= RECORDS PROVIDED =

• • • • •

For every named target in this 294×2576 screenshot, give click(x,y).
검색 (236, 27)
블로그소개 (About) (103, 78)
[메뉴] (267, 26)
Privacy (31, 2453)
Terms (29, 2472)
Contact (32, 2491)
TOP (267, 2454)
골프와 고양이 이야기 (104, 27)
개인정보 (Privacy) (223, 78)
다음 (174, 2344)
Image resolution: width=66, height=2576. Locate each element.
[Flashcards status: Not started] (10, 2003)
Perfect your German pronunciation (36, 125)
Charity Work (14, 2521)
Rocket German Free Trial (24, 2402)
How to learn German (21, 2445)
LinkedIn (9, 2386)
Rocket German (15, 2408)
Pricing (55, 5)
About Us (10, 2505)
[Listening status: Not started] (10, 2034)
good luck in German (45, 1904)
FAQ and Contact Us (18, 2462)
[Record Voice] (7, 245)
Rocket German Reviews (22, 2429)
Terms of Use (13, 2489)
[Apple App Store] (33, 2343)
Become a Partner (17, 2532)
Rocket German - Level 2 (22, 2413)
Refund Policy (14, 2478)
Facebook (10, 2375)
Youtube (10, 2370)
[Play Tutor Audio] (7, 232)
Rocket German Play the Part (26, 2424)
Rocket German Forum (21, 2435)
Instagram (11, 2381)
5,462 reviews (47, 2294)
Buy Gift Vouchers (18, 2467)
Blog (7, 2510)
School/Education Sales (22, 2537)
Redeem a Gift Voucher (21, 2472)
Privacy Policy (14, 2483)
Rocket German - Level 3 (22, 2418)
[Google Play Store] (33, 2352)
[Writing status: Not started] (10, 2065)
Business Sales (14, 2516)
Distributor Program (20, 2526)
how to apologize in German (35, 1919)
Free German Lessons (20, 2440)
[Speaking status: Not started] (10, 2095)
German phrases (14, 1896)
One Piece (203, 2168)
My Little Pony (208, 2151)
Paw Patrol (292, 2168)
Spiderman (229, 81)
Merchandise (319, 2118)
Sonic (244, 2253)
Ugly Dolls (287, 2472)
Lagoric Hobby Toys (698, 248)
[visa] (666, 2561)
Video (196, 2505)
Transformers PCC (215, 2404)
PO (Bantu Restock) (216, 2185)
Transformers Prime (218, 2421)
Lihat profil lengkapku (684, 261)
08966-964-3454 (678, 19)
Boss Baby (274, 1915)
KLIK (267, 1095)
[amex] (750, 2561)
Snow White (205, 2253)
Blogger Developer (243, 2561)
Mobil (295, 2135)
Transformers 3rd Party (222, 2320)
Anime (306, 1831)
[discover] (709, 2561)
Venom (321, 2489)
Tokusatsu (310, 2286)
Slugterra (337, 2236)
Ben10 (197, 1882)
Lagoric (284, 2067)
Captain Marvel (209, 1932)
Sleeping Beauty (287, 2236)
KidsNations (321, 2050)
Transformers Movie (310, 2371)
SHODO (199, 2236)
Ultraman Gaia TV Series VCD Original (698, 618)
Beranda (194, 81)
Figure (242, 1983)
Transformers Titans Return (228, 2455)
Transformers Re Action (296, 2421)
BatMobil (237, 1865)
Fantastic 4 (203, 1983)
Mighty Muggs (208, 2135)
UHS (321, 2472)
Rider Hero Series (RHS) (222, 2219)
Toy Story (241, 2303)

• • • • •

= WHAT YOU WILL DO =
Set down, exactly as they appear, the lines above from the first one to the line that holds "Perfect your German pronunciation (36, 125)", both included, please, and no others.

= RESULT =
For every named target in this 294×2576 screenshot, give click(x,y).
검색 (236, 27)
블로그소개 (About) (103, 78)
[메뉴] (267, 26)
Privacy (31, 2453)
Terms (29, 2472)
Contact (32, 2491)
TOP (267, 2454)
골프와 고양이 이야기 (104, 27)
개인정보 (Privacy) (223, 78)
다음 (174, 2344)
Image resolution: width=66, height=2576. Locate each element.
[Flashcards status: Not started] (10, 2003)
Perfect your German pronunciation (36, 125)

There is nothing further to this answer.